Employment also begins to rise and due to the accumulated cash balances with the bankers, lending also shows positive signals. In this phase, depreciated capital is replaced by producers, leading to new investment in the production process.
Recovery continues until the economy returns to steady growth levels. It completes one full business cycle of boom and contraction. The extreme points are the peak and the trough.
A recession is a macroeceonomic term that refers to a significant decline in general economic activity in a region, country, or the entire world that goes on for more than a few months. It is visible in industrial production, employment, real income, and wholesale-retail trade. The technical definition of a recession is two consecutive quarters of negative economic growth as measured by a country's gross domestic product (GDP
The economy is in recession if the real GDP rates, inflation, employment rates are declining. If the economy does not recover over a long period of time this would lead to recession Below are the indicators used to confirm this:
House Prices
Just as having a job helps consumers spend money, so increasing home values make consumers more confident in spending. This is because a home is a primary source of wealth and economic confidence for many U.S. households. We've typically seen home prices decline during recent recessions. Currently, house prices are increasing around 6% year-over-year. As such, the housing market is not a cause for concern currently. However, this can be a lagging indicator, in certain cases house prices may not fall until we're actually in a recession.
Unemployment
Consumer spending is about two thirds of the economy, and people predictably spend less when they are unemployed, hurting economic growth.

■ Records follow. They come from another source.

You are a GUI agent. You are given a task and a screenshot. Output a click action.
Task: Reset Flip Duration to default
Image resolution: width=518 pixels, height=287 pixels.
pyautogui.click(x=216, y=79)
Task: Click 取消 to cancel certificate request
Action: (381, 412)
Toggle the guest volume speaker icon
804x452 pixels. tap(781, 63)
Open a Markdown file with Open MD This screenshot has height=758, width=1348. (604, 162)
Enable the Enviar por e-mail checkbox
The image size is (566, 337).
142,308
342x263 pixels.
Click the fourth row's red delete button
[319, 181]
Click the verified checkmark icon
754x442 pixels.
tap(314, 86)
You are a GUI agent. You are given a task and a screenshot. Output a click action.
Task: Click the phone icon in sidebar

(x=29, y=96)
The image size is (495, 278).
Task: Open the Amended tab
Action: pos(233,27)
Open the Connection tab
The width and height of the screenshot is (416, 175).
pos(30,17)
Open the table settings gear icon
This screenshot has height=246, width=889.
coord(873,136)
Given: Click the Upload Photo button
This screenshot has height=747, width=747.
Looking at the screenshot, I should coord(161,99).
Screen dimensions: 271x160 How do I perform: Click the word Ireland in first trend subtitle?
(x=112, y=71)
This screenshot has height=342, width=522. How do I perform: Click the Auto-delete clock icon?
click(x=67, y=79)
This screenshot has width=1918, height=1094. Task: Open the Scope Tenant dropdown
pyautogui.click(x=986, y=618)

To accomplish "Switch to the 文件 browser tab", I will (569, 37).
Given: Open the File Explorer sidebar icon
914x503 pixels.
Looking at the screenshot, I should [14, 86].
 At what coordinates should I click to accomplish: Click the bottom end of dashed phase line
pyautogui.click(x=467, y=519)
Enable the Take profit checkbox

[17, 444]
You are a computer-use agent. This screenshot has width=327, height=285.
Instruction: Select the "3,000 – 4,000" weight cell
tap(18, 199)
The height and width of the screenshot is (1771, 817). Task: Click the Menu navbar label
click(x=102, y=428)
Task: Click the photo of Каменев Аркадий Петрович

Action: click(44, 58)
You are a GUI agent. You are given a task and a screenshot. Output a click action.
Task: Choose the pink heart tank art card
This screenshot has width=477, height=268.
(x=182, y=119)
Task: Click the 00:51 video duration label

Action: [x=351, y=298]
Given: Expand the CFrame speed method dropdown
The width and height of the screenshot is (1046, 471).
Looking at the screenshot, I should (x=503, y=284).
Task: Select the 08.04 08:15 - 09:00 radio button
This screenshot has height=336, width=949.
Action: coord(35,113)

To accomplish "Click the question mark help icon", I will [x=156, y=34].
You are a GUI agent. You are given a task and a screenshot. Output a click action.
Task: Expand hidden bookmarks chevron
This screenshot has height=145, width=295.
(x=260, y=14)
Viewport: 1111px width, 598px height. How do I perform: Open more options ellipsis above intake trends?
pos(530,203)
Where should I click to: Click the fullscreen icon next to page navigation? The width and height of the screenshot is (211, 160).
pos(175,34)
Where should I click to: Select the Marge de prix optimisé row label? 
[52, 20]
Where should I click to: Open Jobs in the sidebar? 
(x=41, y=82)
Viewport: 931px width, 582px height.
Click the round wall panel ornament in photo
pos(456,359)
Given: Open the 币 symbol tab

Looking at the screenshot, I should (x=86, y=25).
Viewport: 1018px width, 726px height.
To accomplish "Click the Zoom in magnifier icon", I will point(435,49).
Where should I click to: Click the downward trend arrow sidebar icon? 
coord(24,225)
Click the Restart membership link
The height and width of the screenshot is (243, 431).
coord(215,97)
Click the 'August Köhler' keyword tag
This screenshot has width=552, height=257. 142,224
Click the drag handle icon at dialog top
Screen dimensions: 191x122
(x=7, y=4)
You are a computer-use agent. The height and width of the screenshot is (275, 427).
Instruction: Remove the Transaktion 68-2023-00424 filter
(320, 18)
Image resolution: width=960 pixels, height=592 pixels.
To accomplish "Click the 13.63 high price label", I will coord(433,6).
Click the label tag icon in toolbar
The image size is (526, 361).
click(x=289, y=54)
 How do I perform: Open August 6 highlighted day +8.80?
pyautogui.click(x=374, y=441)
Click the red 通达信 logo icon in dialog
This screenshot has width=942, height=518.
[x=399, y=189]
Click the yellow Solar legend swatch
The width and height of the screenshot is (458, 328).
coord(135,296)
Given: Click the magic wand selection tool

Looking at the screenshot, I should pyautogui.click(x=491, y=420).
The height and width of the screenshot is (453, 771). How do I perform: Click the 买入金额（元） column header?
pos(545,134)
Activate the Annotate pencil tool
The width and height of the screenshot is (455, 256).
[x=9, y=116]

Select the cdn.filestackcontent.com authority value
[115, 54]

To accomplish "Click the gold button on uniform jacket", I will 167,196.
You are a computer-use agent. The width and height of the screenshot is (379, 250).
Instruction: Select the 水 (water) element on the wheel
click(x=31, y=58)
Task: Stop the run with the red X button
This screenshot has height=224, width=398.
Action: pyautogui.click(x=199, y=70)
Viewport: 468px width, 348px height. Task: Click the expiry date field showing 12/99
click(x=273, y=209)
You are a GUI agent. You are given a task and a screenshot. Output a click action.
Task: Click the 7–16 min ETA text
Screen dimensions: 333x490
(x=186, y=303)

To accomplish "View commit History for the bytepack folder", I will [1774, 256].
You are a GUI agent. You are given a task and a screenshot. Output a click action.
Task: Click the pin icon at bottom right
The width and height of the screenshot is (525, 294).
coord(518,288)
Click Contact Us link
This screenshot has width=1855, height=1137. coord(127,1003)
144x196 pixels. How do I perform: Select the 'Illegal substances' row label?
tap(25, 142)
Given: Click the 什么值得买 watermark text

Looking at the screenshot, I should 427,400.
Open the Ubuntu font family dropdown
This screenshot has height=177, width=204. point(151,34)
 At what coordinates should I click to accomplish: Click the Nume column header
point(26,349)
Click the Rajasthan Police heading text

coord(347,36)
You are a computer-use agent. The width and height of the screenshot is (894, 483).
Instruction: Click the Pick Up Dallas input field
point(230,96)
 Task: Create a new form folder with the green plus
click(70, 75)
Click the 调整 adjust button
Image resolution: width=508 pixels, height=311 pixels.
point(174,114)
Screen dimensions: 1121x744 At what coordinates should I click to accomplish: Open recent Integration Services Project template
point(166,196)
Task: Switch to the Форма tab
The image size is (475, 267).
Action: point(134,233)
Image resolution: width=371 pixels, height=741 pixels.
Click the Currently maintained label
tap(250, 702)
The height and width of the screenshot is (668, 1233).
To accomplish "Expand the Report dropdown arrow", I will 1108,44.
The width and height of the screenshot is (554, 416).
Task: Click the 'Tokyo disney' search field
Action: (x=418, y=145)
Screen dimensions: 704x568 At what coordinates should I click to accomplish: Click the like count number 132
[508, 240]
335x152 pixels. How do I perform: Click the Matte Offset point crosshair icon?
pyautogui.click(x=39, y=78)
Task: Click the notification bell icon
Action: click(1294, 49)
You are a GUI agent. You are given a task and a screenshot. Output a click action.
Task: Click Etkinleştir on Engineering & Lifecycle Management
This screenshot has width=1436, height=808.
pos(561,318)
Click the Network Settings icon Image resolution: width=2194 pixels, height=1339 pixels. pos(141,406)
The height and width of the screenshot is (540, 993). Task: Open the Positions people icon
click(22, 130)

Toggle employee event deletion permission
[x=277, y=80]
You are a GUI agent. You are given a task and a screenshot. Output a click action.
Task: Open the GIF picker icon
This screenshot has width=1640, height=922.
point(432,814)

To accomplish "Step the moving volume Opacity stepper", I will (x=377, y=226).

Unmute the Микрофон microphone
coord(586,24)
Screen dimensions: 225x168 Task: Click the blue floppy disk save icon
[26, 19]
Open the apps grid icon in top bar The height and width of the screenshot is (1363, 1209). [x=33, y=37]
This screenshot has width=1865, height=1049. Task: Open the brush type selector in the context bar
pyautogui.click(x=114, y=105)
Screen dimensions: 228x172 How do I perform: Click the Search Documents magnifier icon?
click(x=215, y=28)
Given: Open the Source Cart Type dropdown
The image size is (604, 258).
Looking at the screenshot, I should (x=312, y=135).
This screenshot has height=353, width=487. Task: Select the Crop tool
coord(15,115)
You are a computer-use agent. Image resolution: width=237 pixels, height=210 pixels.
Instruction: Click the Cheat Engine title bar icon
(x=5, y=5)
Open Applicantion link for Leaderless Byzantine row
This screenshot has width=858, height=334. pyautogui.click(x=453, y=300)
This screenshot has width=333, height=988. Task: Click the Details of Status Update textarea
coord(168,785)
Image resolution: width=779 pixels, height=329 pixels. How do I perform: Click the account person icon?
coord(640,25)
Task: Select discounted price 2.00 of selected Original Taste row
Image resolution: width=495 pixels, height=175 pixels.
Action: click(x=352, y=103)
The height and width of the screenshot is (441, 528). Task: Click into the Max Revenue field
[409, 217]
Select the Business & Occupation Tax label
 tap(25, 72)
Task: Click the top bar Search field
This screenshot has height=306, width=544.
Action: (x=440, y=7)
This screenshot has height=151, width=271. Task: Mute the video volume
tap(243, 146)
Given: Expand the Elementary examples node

It's perhaps unsurprising then, that recessions are accompanied by rising unemployment. Currently, unemployment is on a declining trend. However, the potential risk here is that there comes a point when unemployment simply can't go much lower. Some unemployment, called frictional unemployment by economists, is necessary as people transition in and out of the workforce and find jobs. So unemployment isn't a problem now, but we may be approaching a point where unemployment gets so low that it can't fall much further. At that point, recession becomes more of a risk as unemployment can't stay flat forever.
Stock Market
he prospect of recession is keenly watched by the markets, because stock earnings can tank in recessions, leading stock prices to decline. The market does tend to overreact though, and it can fall even when a recession is not coming. Therefore, this can be thought of as a hyperactive indicator, the market will likely fall as a recession approaches, but it can also signal false alarms frequently.